Dataset entries
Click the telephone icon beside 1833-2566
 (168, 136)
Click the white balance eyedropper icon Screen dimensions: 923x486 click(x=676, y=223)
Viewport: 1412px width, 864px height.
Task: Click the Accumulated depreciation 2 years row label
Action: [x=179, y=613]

* _Work to complete_
The full set of entries, copied exactly, is the expected answer.

* _Response to this exercise_
Click the telephone icon beside 1833-2566
 (168, 136)
Click the white balance eyedropper icon Screen dimensions: 923x486 click(x=676, y=223)
Viewport: 1412px width, 864px height.
Task: Click the Accumulated depreciation 2 years row label
Action: [x=179, y=613]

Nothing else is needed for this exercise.